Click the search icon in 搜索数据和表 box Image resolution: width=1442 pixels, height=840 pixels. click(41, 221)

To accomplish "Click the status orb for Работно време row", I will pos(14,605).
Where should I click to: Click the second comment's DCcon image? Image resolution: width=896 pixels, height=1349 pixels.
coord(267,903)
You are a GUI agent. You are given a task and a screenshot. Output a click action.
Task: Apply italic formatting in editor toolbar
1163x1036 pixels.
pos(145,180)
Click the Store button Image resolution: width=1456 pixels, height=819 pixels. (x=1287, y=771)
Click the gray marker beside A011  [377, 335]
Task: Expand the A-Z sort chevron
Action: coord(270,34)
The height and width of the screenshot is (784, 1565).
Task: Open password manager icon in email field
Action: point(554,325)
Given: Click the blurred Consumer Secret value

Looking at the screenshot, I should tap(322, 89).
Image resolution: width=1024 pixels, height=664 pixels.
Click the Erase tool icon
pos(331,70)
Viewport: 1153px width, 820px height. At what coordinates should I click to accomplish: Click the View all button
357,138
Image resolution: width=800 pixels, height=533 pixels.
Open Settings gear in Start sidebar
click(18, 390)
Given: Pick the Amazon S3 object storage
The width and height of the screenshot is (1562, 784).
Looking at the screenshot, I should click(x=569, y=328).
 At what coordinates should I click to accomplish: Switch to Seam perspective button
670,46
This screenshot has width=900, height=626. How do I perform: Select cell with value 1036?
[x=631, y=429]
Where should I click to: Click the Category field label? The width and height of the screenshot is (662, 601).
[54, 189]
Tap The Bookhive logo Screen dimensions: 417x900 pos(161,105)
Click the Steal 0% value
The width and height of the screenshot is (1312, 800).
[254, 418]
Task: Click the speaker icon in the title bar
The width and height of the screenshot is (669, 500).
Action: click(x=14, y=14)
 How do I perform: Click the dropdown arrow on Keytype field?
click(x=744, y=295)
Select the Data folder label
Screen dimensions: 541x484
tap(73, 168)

Brief » Render every line from the one containing "This screenshot has" through the last line of the items, inclusive, as a JSON list of strings with one string per line and blank lines omitted.

Exercise solution »
[
  "This screenshot has width=900, height=626. How do I perform: Select cell with value 1036?",
  "[x=631, y=429]",
  "Where should I click to: Click the Category field label? The width and height of the screenshot is (662, 601).",
  "[54, 189]",
  "Tap The Bookhive logo Screen dimensions: 417x900 pos(161,105)",
  "Click the Steal 0% value",
  "The width and height of the screenshot is (1312, 800).",
  "[254, 418]",
  "Task: Click the speaker icon in the title bar",
  "The width and height of the screenshot is (669, 500).",
  "Action: click(x=14, y=14)",
  " How do I perform: Click the dropdown arrow on Keytype field?",
  "click(x=744, y=295)",
  "Select the Data folder label",
  "Screen dimensions: 541x484",
  "tap(73, 168)"
]